Ilaras Sklavin Celsa trug einen Korb mit den Opfergaben, die Mutter Elvas führte die Ziege für die Göttin Juno. Das Wetter war hervorragend und schon um diese Zeit sehr heiß. Kurz bevor sie das Forum betraten, kauften sie bei einer Frau, die Blumengirlanden und Kränze flocht, einen frischen Blumenkranz für Ilara. Celsa drückte ihn ihrer Herrin vorsichtig auf die hochgesteckten Haare.

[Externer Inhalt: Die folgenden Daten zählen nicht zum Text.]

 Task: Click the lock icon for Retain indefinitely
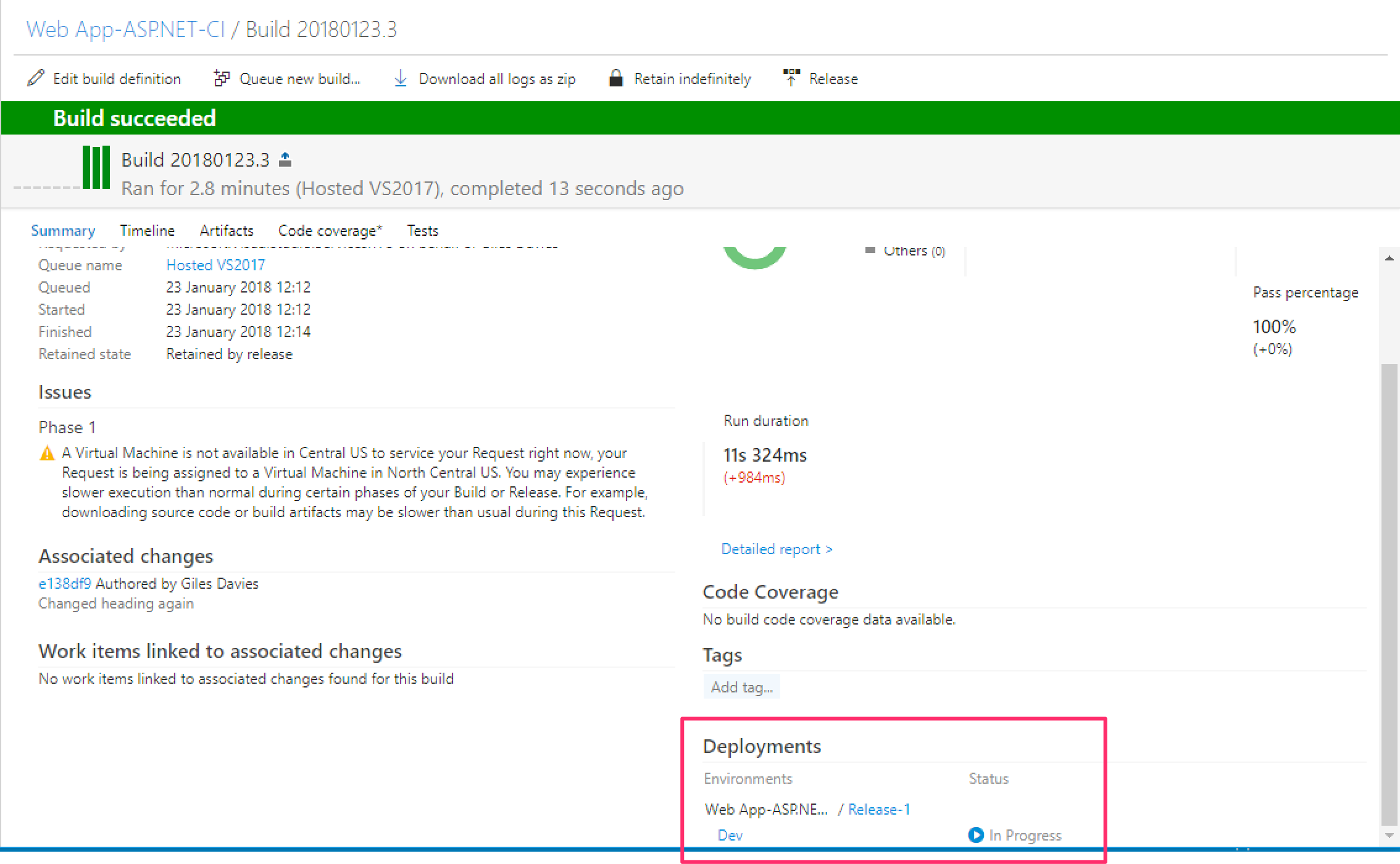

Auf dem Altar vor dem kapitolinischen Tempel brannte ein kleines Feuer. Einige Menschen sprachen auf den Stufen oder in der Vorhalle des Tempels mit dem Kultpersonal. Die Priester und ihre Gehilfen, die von den jeweiligen Kultgemeinschaften zum Dienst im Tempel abgestellt waren, hörten sich die Bitten und Klagen der Gläubigen an, berieten die Hilfesuchenden, reichten den Opfernden Wasser zur Reinigung und nahmen die Opfergaben entgegen. Ilara steuerte auf die Frau zu, die ihr bei ihrem letzten Besuch im Tempel das Wasser zur Reinigung gereicht hatte. Sie stand auf den untersten Stufen des Podiumstempels und war gerade mit einer älteren Frau ins Gespräch vertieft. Nach einer Weile bedankte sich die Alte, gab der Kultdienerin eine Münze und entfernte sich unter Verbeugungen. Nun trat die Frau auf Ilara zu und lächelte sie offen an.

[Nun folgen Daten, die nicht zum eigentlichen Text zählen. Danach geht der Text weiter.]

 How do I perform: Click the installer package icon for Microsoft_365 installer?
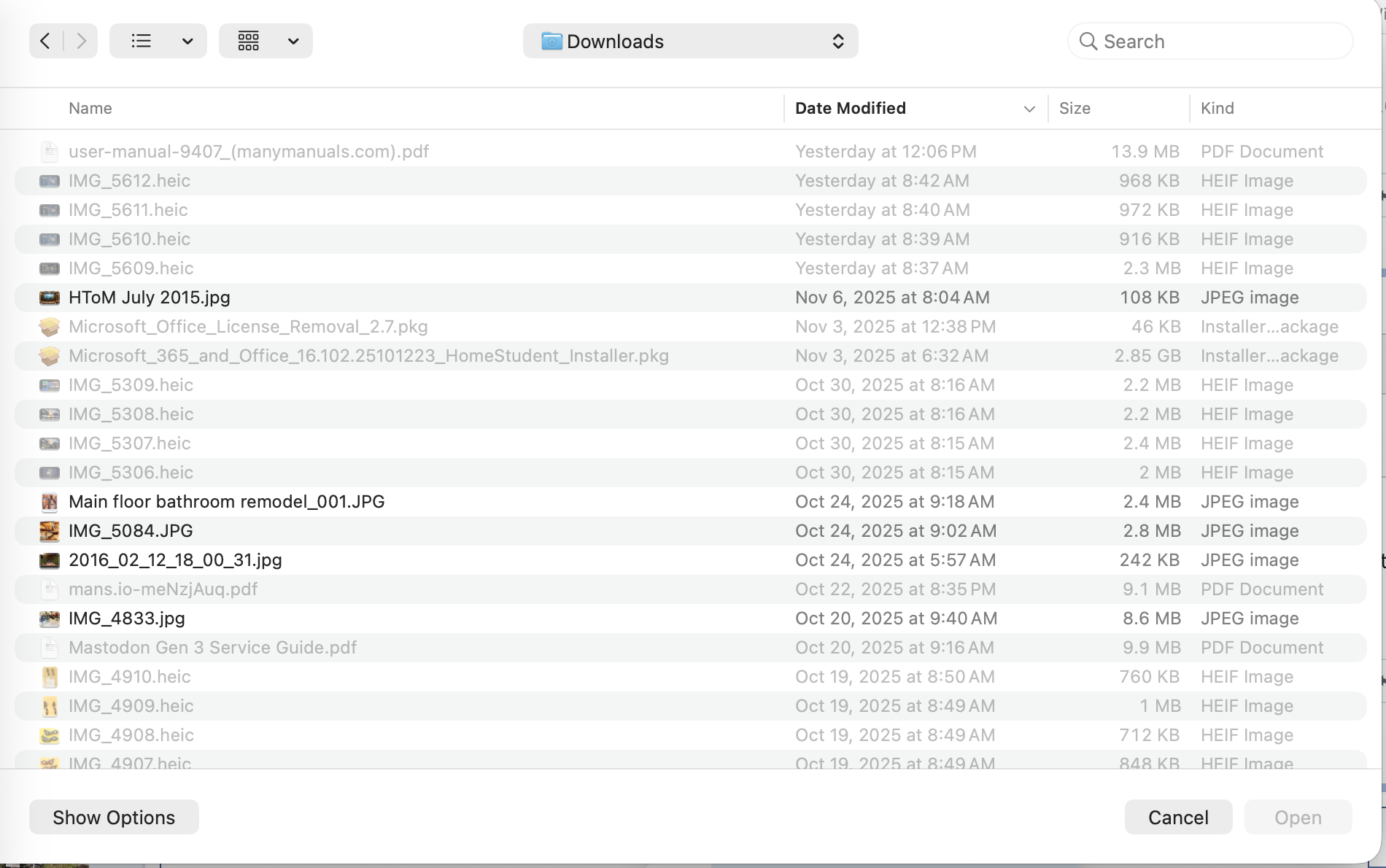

„Wie kann ich dir helfen?“, fragte sie.
Ilara nannte ihren Namen und erzählte, dass sie am kommenden Tag heiraten werde und gekommen sei, um Juno zu opfern. Die Frau bat Ilara, ihr die Opfergaben für die Göttin zu zeigen.

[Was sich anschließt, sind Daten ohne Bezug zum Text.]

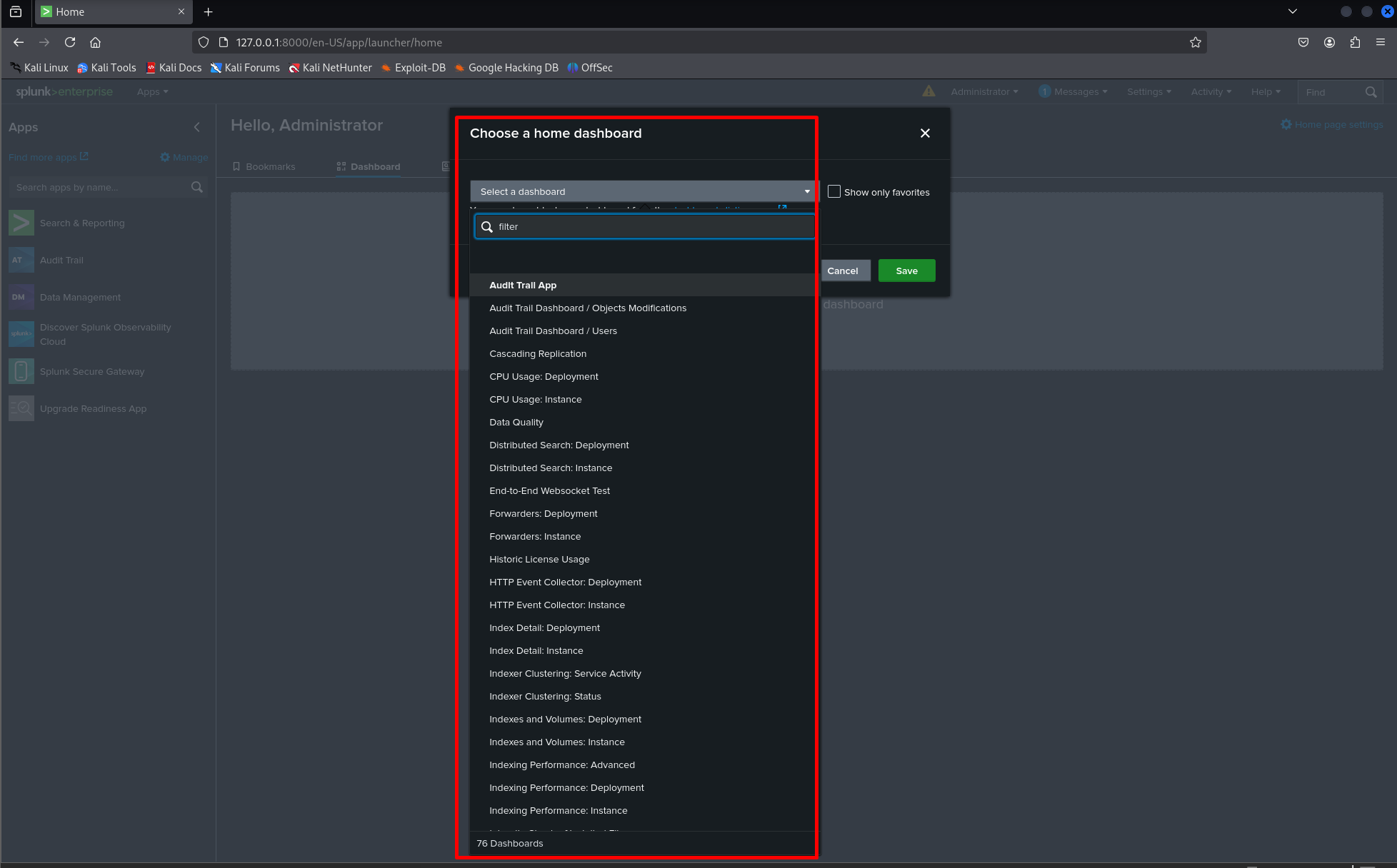The height and width of the screenshot is (868, 1397).
Task: Click the warning triangle in the navbar
Action: point(928,91)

„Wie schön, Iulia Ilara. Dann werde ich jetzt Wasser holen, damit du dich reinigen kannst und den Sacerdos bitten, mit dir das Voropfer zu vollziehen. Du kannst ihm deine Bitte noch einmal selbst vortragen, sobald er Zeit hat.“
Sie verließ die Frauen kurz, stieg die Stufen des Tempels hinauf und kam mit einer Kanne und einer Schale aus Ton zurück. Ilara wusch sich die Hände und Unterarme mit ein wenig Wasser, dann reichte sie den Krug an ihre Mutter und die Schwester weiter. Die Kultdienerin führte sie vor den Altar. Alpina und Elvas hielten mit den Sklavinnen Abstand.
Der Priester hatte gerade einige Dufthölzer in die Feuerschale gelegt, dann drehte er sich zu Ilara um. Sie kannte den Sacerdos, er war ein angesehener Mann in der Stadt. Am kommenden Tag würde er die Hochzeitszeremonie leiten.
„Iulia Ilara, welche Freude dich zu sehen! Du willst sicher Juno um eine glückliche Ehe bitten, nicht wahr?“
Ilara nickte. Sie überlegte, ob sie den Priester zu ihrem Traum befragen sollte, traute sich dann aber nicht, weil er ein Bekannter ihres Vaters und auch der Familie ihres zukünftigen Gatten war. Der Priester nahm sie in den Tempel mit, um das Voropfer zu vollziehen. Vor der schönen, bunten Statue mit dem warmherzigen Blick, die Ilara so liebte, stand ein niedriger Tisch auf dem bereits Blumenkränze, Getreideähren, Opferkuchen und Früchte lagen. Der Sacerdos schob ein paar Dinge beiseite und arrangierte sie neu, dann legte er die Opfergaben, die Ilara ihm übergeben hatte, dazu. Ilara formulierte ihre Bitte an die Göttin, der Priester sprach ein Gebet und sie sprach es ihm nach. Er nahm Weihrauch aus einer runden Dose und warf ihn in die Flammen. Ilara sie tat es ihm gleich. Der Rauch kräuselte sich und zog in Spiralen in die Höhe. Inbrünstig hoffte das Mädchen, dass die Göttin ihre Bitte erhören und ihr eine glückliche Ehe schenken möge. Der Priester lächelte erneut gütig, drehte sich dann um und stieg mit Ilara die Treppen des Tempels hinab. Auf dem Vorplatz des Tempels angekommen, wandte er sich ihr erneut zu.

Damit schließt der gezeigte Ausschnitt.